Wann immer ich in den letzten Wochen den Test unternahm und in Buchhandlungen nach den Titeln:
„Der Schatten des Windes“
„Das Spiel des Engels“ oder
„Der Gefangene des Himmels“
fragte, kam die gleiche Antwort: „Ist das nicht der Zafón?“
Ja, das ist er – der Zafón!
Die Romane schafften es auf die Bestsellerlisten, weltweit versteht sich. Jede Buchhandlung hat ihn heutzutage: einen Zafón. Es geht um den „Friedhof der vergessenen Bücher“, metaphorisch für das vergessene Barcelona, vergessene Menschen, Erinnerungen? Immer geht es um Reisen und Entdeckungen des Buchhändlers Daniel Sempere und des Fermín, der sich im Laufe der Werke figürlich wandelt und doch unwandelbar ist. Es geht um ein Barcelona, wie man es nach dieser Erzählung mit anderen Augen sieht.

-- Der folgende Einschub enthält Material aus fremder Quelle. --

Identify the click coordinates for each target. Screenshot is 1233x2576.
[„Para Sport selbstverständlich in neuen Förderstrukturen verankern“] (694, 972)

Hier soll es jedoch weniger um den Autor an sich oder eine allgemeine Rezension seiner Werke gehen, denn diese gibt es ausreichend. Hier geht es um etwas, was mich mehr beeindruckt. Liest man auf der Homepage des Autors (carlosruizzafon.de), so findet sich ein Interview mit dem Autor selbst.
Zafón wird gefragt, welche Verbindung zwischen den vier Büchern (das Vierte befindet sich noch im Schreibfluss) besteht. Die drei Bände bereits immerhin geballte 2050 Seiten Barcelona pur. Danach gefragt, sagt Zafón er wollte ein Labyrinth von Geschichten schaffen. Nach seinen Angaben steht jedes der Bücher für sich, ABER ist mit den Anderen verbunden.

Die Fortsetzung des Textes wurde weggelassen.